FDA предоставила приоритет на рассмотрение для подачи дурвалюмаба (durvalumab) производителя АстраЗенека (AstraZeneca) для лечения уротелиальной карциномы

Для врачей

АстраЗенека объявили в пятницу, что их маркетинговому приложению для исследуемого PD-L1-антитела дурвалюмаба было предоставлено приоритетное рассмотрение FDA в качестве потенциального лечения пациентов с местно-распространенным или метастатическим уротелиальным раком, болезнь которых прогрессировала во время или после как минимум одной стандартной платино-содержащей линии терапии. Главный врач Шон Боэн (Sean Bohen) заявил: «подача [для нашего одобрения] дурвалюмаба для лечения уротелиальной карциномы является важной вехой для пациентов, которые по-прежнему сталкиваются с неудовлетворенной медицинской потребность в этой области».

В АстраЗенека отметили, что его подача подтверждается данными когортного исследования уротелиальной карциномы 1108, текущей фазы I/II с пробным тестированием дурвалюмаба, также известного как MEDI4736, у больных с прогрессирующими солидными опухолями.

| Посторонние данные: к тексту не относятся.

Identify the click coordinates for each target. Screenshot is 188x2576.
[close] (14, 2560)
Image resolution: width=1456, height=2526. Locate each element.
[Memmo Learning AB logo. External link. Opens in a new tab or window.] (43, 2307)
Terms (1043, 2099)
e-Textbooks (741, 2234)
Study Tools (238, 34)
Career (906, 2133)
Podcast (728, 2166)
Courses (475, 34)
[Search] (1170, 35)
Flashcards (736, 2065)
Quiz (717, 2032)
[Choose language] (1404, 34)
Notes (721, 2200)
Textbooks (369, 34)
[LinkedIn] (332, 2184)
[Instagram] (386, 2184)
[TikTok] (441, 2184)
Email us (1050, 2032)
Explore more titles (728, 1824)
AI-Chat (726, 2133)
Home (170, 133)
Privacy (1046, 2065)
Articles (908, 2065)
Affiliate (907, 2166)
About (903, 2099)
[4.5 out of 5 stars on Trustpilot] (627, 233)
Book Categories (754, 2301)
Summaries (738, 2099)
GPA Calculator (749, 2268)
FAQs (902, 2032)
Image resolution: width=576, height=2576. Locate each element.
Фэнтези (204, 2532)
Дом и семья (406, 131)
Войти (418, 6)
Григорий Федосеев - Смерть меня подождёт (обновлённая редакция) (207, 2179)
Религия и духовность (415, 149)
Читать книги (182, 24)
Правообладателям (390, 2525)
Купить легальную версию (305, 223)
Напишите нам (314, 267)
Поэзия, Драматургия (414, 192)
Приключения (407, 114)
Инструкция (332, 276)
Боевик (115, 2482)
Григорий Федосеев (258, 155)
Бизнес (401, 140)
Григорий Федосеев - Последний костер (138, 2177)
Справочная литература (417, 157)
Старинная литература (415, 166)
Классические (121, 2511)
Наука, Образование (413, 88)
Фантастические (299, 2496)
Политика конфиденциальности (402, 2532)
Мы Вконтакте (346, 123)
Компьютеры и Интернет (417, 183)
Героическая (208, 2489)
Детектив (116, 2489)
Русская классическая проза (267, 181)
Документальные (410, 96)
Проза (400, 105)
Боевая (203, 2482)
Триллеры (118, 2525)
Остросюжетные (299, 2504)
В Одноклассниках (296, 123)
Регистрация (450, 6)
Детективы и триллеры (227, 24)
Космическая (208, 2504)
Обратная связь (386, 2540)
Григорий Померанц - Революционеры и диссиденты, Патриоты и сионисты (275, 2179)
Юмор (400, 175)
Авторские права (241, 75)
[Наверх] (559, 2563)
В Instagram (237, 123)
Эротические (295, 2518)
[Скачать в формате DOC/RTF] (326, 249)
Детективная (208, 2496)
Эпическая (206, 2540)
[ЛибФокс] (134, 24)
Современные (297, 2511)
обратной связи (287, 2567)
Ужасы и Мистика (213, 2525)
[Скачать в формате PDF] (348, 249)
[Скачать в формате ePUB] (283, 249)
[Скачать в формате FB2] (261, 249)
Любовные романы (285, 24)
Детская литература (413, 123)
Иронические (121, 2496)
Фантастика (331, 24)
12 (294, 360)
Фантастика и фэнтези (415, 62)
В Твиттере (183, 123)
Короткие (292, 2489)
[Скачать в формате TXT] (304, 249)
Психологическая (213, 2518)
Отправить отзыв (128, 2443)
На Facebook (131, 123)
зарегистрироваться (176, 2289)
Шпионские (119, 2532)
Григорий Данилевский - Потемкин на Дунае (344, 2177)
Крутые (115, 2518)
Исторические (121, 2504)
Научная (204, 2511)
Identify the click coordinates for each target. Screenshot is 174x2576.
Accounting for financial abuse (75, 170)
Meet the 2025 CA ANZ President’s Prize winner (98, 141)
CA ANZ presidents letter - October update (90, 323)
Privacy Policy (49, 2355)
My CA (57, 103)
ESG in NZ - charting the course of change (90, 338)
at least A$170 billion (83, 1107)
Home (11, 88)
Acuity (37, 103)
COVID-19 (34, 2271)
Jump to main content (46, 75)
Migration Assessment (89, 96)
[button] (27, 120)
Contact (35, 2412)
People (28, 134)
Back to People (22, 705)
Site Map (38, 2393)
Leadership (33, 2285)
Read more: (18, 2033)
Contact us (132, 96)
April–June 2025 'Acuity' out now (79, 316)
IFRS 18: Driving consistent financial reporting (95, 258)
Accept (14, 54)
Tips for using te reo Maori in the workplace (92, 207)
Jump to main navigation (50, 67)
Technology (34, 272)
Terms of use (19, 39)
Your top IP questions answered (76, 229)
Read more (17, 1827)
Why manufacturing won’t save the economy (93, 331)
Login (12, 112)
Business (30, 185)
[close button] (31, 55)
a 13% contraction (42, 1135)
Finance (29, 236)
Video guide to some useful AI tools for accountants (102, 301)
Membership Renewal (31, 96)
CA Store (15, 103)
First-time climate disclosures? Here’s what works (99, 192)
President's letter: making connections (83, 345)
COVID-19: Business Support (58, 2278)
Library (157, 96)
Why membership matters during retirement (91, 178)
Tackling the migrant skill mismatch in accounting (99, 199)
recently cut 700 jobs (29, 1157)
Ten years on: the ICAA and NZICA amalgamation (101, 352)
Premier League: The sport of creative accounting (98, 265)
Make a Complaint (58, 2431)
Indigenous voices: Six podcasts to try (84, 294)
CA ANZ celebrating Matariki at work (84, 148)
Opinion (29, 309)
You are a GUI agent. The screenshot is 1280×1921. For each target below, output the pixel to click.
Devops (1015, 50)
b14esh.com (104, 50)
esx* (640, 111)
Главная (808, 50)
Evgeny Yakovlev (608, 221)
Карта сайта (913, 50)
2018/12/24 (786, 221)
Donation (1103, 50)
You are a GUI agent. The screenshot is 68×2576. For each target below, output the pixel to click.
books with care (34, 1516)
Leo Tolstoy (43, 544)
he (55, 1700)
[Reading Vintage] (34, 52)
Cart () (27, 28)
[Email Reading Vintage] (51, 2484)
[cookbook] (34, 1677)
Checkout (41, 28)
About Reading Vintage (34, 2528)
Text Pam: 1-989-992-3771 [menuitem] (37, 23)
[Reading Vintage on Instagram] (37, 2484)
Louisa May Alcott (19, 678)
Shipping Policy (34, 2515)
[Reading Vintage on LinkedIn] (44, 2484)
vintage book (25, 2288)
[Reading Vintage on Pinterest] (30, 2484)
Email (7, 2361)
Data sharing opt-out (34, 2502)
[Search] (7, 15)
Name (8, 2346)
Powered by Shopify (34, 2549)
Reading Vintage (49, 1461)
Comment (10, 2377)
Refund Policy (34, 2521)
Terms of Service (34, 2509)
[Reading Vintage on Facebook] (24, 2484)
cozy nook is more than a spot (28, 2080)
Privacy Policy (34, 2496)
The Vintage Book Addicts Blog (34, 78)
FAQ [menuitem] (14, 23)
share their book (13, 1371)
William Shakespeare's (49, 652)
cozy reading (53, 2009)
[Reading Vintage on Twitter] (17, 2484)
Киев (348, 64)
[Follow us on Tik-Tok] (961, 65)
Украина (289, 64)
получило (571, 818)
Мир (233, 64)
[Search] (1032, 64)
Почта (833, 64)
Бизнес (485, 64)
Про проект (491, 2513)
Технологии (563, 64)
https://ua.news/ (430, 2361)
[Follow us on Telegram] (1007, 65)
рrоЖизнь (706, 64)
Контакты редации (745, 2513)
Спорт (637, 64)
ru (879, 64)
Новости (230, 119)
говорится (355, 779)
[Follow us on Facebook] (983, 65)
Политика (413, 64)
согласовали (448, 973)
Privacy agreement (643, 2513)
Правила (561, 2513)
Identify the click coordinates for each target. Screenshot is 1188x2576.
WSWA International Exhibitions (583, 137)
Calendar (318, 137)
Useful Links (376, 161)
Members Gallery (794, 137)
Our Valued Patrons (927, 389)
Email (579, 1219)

Между тем, предварительные результаты фазы I/II исследования, представленные на конференции ASCO в июне показали, что монотерапия дурвалюмабом была связана с объективной частотой ответа на лечение 31% процентов всех оцениваемых пациентов с уротелиальным раком мочевого пузыря, и частотой ответа 46% у лиц с PD-L1-высокоэкспрессирующими опухолями.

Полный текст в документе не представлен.